Thursday, January 6, 2011

Stardate 2011.6: Interesting Exercises

Lately, I've been delving a lot into DDD, or domain-driven design. I find it to be the single most elegant way to tackle really complicated systems. Some people say it's a lot of work, especially just for small apps, but I find it to be completely natural. For example, on a previous job, the users needed a batch publishing system that would loop over a set of Word documents, convert them to HTML, and then save them to a directory which already had publishing features turned on, so that when HTML files were put into it, they'd be served appropriately up to the web. I didn't have time to write more than the bare necessities, but since every class and functional piece of code was named in such a way that the business user understood the meaning of the pieces (for example, I used an IFilingCabinet interface for the documents, which they used all the time of course) and they were able to take it and add to it so that even though they started with the barest essentials, they ended up with something really powerful.

I think it would be interesting for a book on DDD to propose exercises. These could be considered to be a kind of kata for DDD. As such, I'm going to begin publishing exercises that I've thought of, from the very simple kinds of things you might find useful around the house, to complicated, industry-standard systems that are extraordinarily painful and convoluted.

The first kata I propose for DDD is rather childish, but comes from a joke I made in an email the other day.

Name: Mouse Trap Simulation
Description: The idea behind this kata is to write a simple simulation for how a mouse trap should work. There are many variants of mouse traps.
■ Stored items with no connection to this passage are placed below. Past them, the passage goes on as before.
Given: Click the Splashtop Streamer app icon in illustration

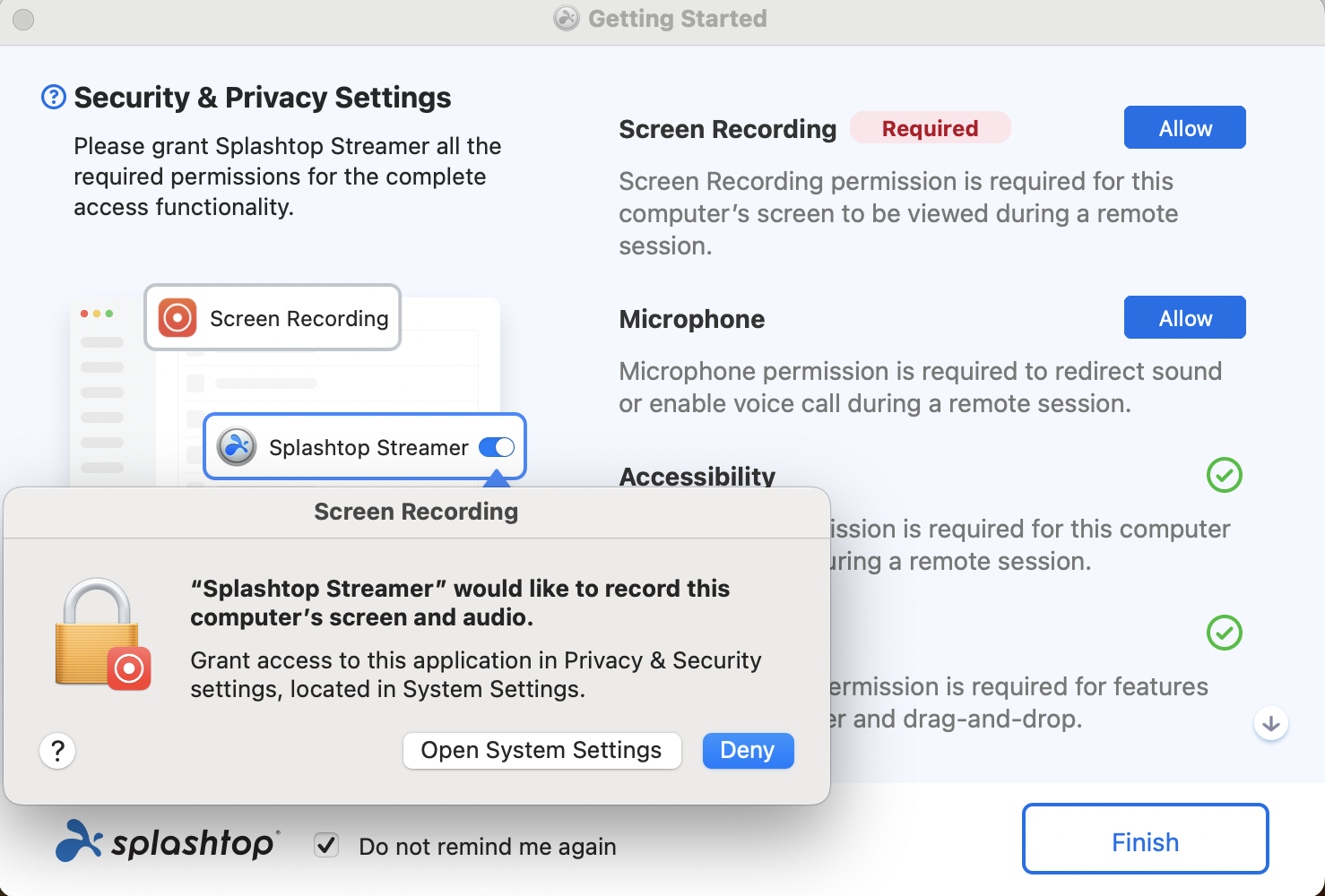Looking at the screenshot, I should pyautogui.click(x=238, y=446).
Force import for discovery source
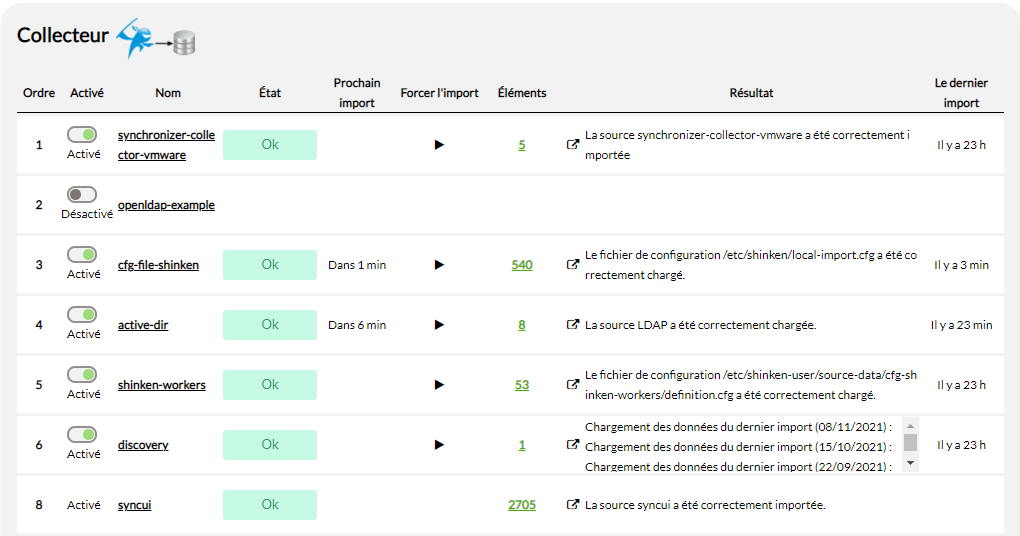This screenshot has width=1020, height=536. coord(439,445)
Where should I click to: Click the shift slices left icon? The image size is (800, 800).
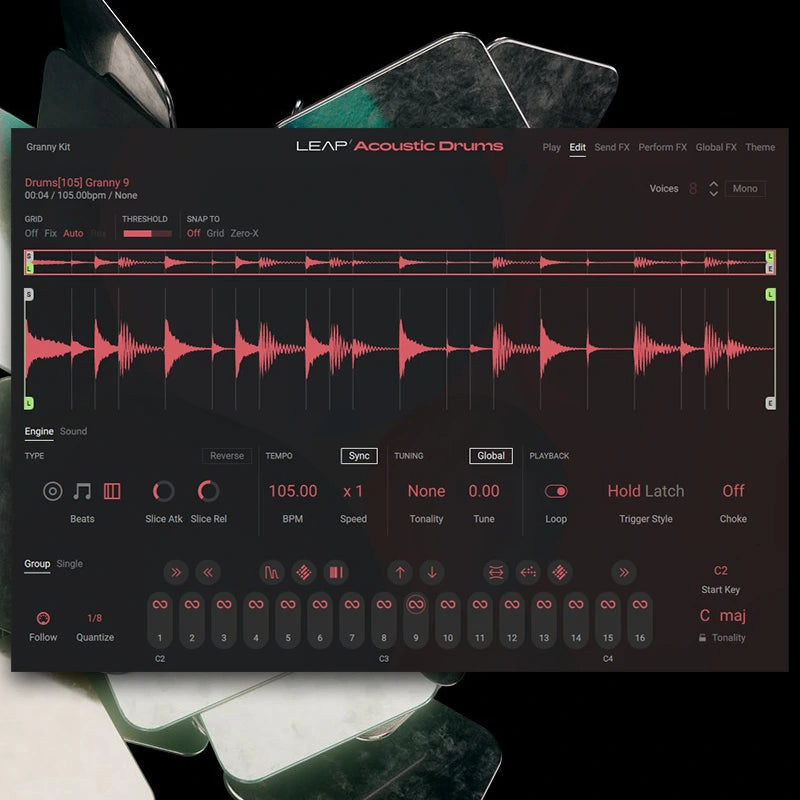pyautogui.click(x=208, y=572)
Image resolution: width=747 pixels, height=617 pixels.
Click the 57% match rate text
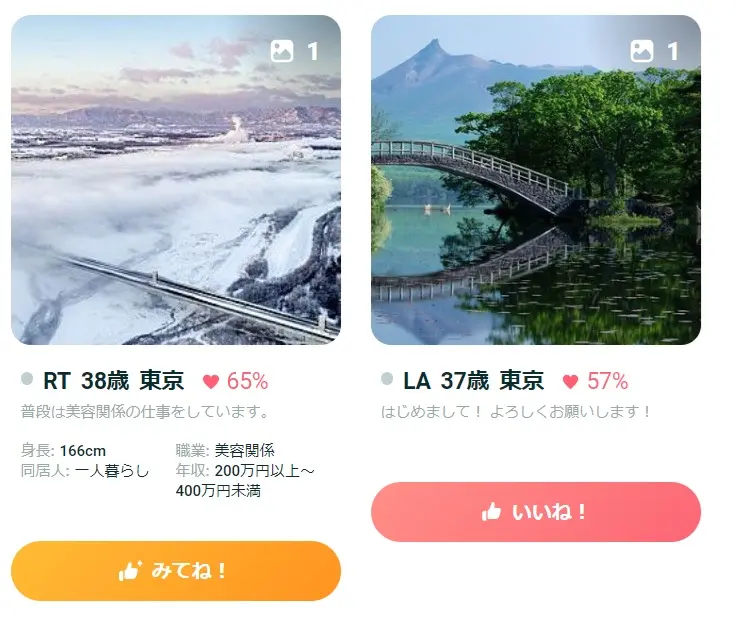coord(607,381)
  1. The standard spring-loaded bar mouse trap (with cheese)
  2. Glue paper
  3. Poisonous foods
Let's just consider those three. What are the pieces that make up every mouse trap? How can you write the code so that a mouse trap entrepreneur could come in and extend your system without having to change the original code? What does your test harness look like - does it have a human setting the trap, a random mouse encounter?

One thing to note about it is that the requirements are not well-defined. Feel free to ask questions in the comments!


Goal: The goal of this exercise is to develop a simulated home/work environment where rats may be an issue. The code should be structured in such a way that when a normal person reads it, they can have some idea of how the system works. They shouldn't need to be programmers - for example, they might just be business analysts who dislike rats. The key to this exercise is creating a truly decoupled design that allows every mouse trap to do their own work, without making it difficult for an extender of the system to implement that work. If your base classes/interfaces make it difficult to extend them, then You're Doing It All Wrong ®.

Bonus points: For extra points, design your *test harness* to be extensible as well, because what if a trap can't truly be tested in the same way that other traps can be?